Como bebé y niño, viajó a EUA con mi mamá en diversas ocasiones. Ellos iban antes de las vacaciones y mi papá los alcanzaba; después, todos regresaban juntos.
Aquí en México, era frecuente que todos saliéramos a distintos lugares los fines de semana. Me acuerdo de los viajes en coche a Cuernavaca, un famoso sitio vacacional al que íbamos con frecuencia y que sólo quedaba a una hora de la ciudad. Recuerdo las advertencias típicas acerca de ir al baño porque mi papá insistía que no se iba a detener en la carretera; las interminables preguntas de ya-llegamos y la increíble emoción final cuando finalmente arribábamos, siempre cuando menos te lo esperabas. Íbamos ya vestidos en los trajes de baño, con alguna ropa encima para poder quitarnos la capa externa y correr a la alberca.
Después, durante su adolescencia, Lalo salía a otros lugares de México, como cuando iba a Acapulco con Carlos y su papá o con otros amigos. Acapulco era, y sigue siendo, un destino increíblemente popular para los habitantes de la ciudad de México debido a su relativa cercanía; en aquellos días, se encontraba a cerca de seis horas de camino en coche o autobús. En una de esas ocasiones, Lalo tuvo LA Experiencia del Hilton de Acapulco.

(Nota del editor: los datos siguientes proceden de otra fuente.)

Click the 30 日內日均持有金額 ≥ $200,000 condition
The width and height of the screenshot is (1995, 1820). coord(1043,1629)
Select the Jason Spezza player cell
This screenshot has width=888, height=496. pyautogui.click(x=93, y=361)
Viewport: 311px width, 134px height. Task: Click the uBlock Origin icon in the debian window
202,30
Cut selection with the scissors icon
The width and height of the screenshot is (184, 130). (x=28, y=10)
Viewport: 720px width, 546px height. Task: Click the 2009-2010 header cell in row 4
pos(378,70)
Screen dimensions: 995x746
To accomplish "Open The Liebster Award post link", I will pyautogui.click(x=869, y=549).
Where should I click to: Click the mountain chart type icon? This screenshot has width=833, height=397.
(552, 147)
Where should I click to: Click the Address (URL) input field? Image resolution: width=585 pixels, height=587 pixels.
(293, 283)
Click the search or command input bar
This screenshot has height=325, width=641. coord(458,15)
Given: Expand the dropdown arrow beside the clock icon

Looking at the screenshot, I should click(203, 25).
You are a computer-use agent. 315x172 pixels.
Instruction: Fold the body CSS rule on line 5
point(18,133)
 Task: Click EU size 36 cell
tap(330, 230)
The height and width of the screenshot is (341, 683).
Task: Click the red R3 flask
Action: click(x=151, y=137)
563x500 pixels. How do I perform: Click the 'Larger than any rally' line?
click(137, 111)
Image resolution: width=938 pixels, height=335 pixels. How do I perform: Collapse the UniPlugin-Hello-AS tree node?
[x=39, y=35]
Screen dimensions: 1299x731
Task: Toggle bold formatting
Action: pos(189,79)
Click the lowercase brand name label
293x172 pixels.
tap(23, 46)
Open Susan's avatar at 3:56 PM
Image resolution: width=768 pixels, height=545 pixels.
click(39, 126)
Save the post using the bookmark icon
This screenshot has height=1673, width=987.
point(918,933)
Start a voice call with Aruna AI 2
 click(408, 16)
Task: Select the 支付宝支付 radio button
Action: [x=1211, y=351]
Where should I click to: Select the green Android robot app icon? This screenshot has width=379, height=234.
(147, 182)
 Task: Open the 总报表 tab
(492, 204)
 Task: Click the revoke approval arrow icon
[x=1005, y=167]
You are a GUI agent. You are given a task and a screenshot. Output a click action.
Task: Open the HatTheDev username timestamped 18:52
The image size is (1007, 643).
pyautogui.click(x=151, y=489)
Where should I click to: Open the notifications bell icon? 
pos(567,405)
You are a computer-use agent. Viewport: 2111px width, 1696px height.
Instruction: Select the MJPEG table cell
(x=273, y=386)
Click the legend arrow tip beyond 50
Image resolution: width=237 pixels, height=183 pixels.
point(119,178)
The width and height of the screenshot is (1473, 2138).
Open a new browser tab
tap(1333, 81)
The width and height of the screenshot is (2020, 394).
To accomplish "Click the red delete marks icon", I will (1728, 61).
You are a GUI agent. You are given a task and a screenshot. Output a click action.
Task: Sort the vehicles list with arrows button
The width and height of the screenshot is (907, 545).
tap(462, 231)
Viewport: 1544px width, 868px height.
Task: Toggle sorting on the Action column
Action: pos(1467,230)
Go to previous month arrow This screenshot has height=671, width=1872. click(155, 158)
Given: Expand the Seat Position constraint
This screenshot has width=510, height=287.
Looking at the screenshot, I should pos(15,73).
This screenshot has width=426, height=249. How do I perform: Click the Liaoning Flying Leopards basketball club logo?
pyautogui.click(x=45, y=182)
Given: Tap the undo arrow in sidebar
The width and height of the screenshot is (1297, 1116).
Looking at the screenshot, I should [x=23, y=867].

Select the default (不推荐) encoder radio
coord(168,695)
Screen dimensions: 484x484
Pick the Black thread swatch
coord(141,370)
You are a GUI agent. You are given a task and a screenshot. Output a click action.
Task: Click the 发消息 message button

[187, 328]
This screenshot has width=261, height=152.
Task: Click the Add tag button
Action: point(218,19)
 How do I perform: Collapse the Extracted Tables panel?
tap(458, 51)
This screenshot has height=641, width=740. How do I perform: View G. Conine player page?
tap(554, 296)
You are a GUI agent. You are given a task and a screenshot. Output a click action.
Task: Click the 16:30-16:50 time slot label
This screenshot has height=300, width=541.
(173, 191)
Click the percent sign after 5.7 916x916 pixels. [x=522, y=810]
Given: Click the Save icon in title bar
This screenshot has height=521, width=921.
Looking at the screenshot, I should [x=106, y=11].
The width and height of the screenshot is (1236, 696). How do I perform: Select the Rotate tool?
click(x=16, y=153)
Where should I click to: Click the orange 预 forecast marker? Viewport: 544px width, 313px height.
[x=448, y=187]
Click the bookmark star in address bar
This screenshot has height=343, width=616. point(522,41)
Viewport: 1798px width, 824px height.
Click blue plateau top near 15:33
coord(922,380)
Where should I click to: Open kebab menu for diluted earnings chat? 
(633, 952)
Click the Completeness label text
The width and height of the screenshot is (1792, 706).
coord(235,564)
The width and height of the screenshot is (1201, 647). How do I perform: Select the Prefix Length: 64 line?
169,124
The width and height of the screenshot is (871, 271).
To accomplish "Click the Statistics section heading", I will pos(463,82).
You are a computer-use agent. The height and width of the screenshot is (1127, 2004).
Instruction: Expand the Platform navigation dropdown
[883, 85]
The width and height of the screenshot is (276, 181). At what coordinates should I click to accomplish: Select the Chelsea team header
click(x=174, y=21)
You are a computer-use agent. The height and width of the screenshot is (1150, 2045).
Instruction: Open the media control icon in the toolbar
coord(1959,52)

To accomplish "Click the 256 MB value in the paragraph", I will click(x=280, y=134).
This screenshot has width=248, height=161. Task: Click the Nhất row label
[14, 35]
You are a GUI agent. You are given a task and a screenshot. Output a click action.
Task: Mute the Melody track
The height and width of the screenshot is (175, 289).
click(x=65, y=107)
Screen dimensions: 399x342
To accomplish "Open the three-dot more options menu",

Básicamente, lo que me contó fue lo siguiente. En algún momento a principios de los setentas, él y unos amigos habían viajado a Acapulco de vacaciones o de puente. Una noche, decidieron tomar ácido, salir a la playa y viajar mientras veían las estrellas. Después de un rato, decidieron regresar a donde quiera que se estuviesen quedando. Mientras caminaban junto a la espuma del mar, un grupito de vagos les salió al paso.
Era tarde y la playa estaba desierta. Supieron que estaban en líos porque realmente no tenían a dónde ir. A la izquierda estaba el mar; a la derecha, las áreas de playa de los diferentes hoteles, en ninguno de los cuales se estaban hospedando; delante de ellos, sus atacantes. Todavía acelerados por el ácido, decidieron lanzarse contra ellos.
Mientras arremetían contra el grupito, uno de ellos dio un paso al frente y le dio un puñetazo a Lalo directo a la cara. Cayó de lleno hacia atrás pero, increíblemente, brincó de pie como algún tipo de muñeco mecánico, gritando como un loco. ¡Todo el mundo quedó impactado! El tipo que lo había golpeado dio la media vuelta y salió corriendo, muerto de miedo. Los otros, igual de sorprendidos y viendo la reacción de su amigo, inmediatamente corrieron tras él. ¡¡Victoria!!
Lalo y sus amigos decidieron irse por la segura y caminaron al área de playa del hotel más cercano: de casualidad era el Hilton de Acapulco. Se sentaron en las sillas junto a la alberca durante un raro y de allí caminaron al interior del hotel, atravesaron el lobby y salieron a la avenida.
Cuando Lalo me narró esta historia, no podía dejar de reírse. “¡Tendrías que haberle visto la cara al tipo! ¡No podía creerlo! ¡Yo parecía salido de una caricatura! ¡Nadie lo podía creer!”
Para él, la experiencia era icónica de su juventud, de esa era, de nuestro país. Para mí, también es como una especie de burbuja en el tiempo donde aún puedo ver su cara sonriente.